/---

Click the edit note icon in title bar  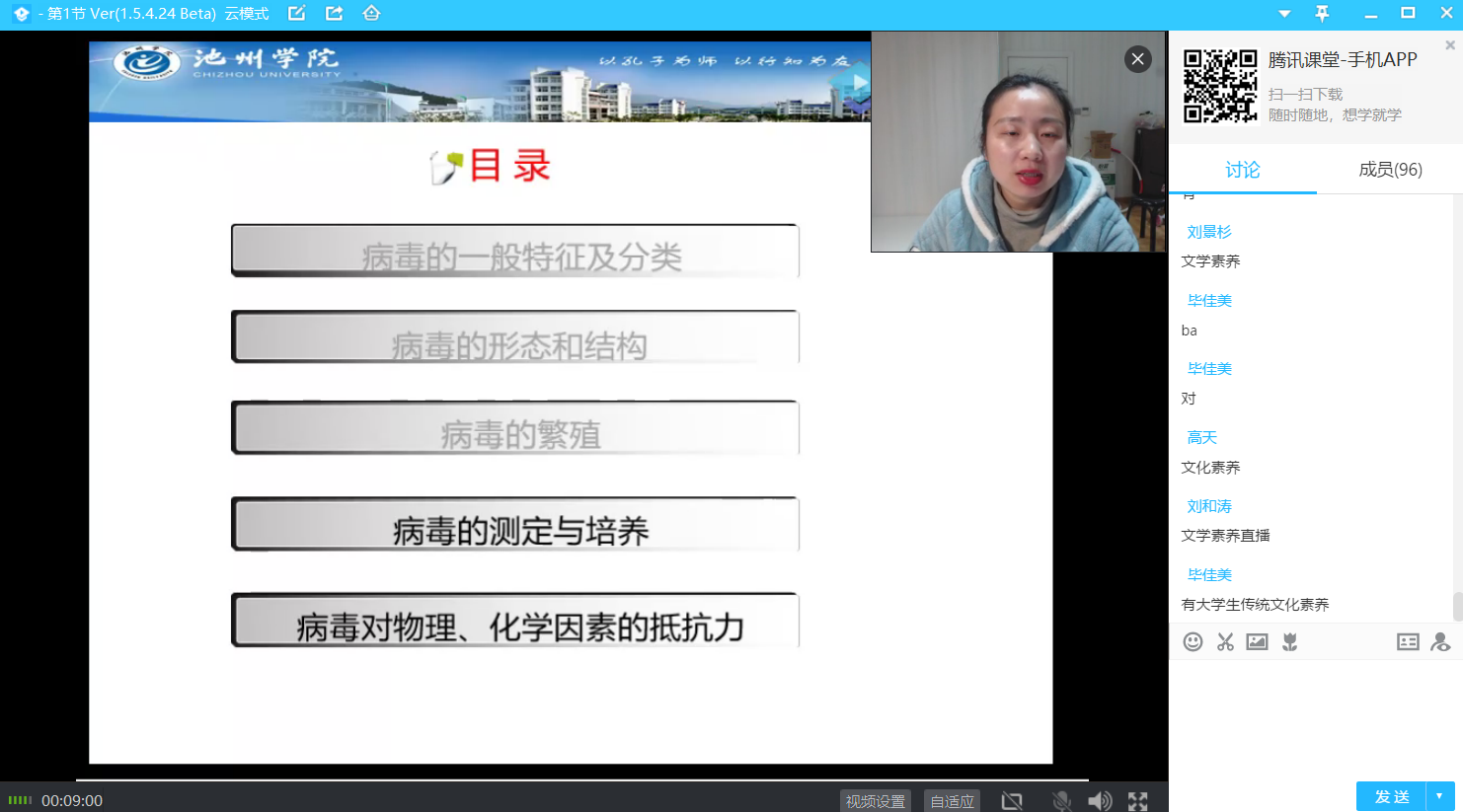click(x=296, y=14)
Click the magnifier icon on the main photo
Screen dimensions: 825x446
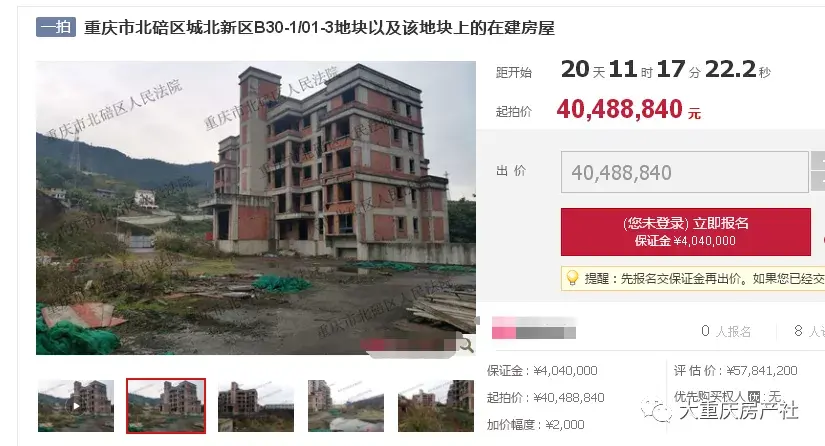(466, 346)
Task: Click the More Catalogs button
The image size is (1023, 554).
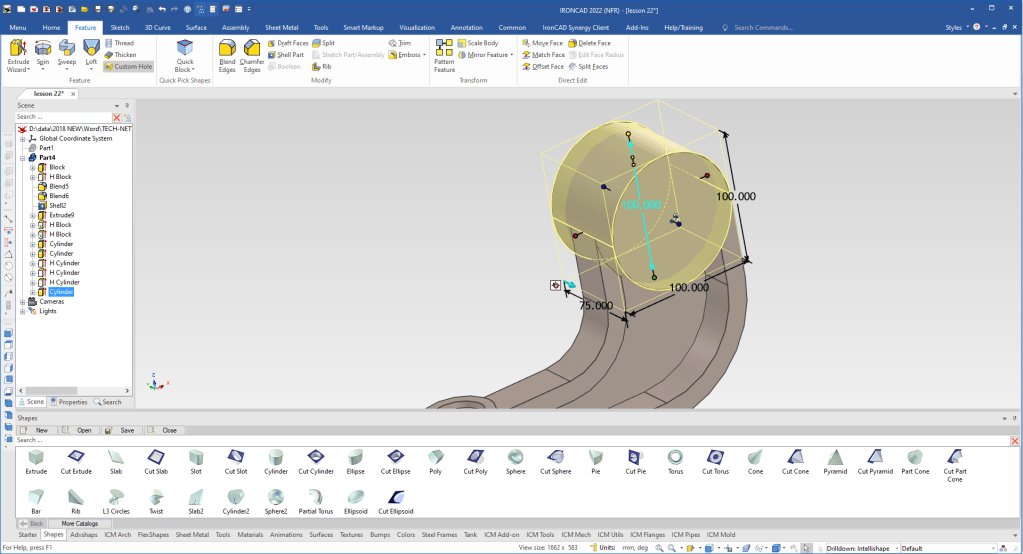Action: 80,523
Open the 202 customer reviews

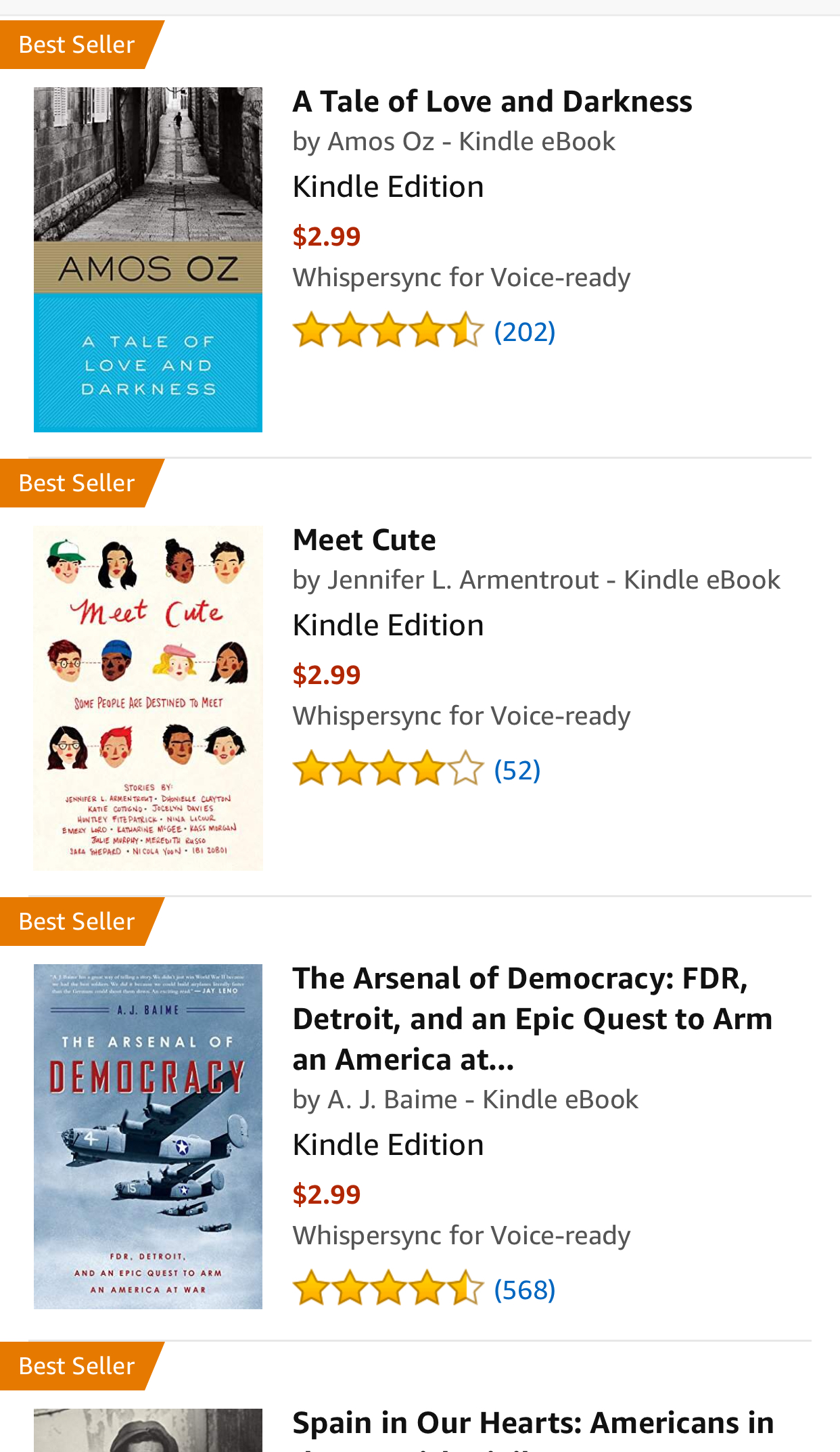coord(525,332)
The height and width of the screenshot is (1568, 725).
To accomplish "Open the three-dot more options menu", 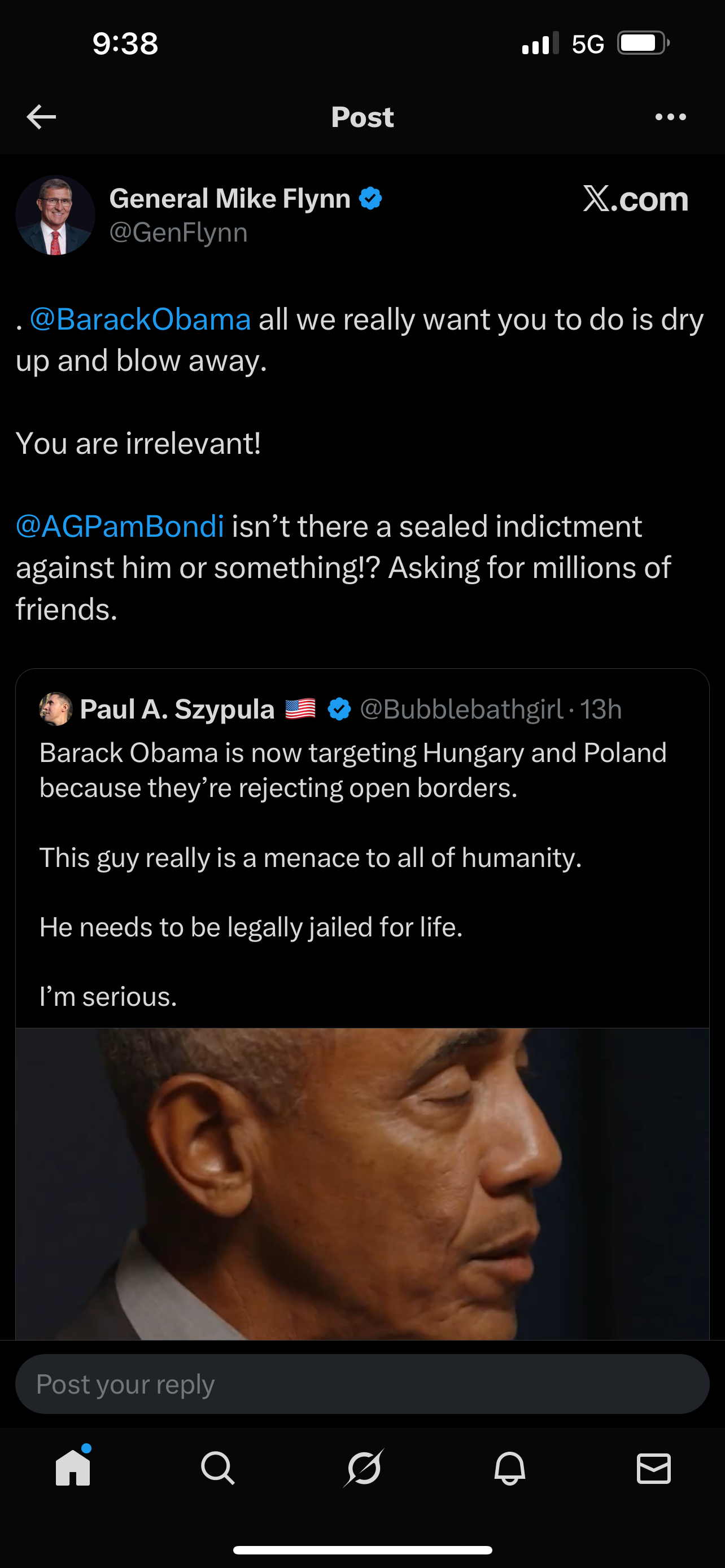I will [x=670, y=117].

\---

## Problem to solve
Both boundary lines included, write out word for word only the lines above from the one containing "Click the magnifier icon on the main photo" to the one containing "The height and", leaving out any pictures.

## Result
Click the magnifier icon on the main photo
Screen dimensions: 825x446
(466, 346)
Task: Click the More Catalogs button
The image size is (1023, 554).
Action: 80,523
Open the 202 customer reviews

coord(525,332)
The height and width of the screenshot is (1568, 725).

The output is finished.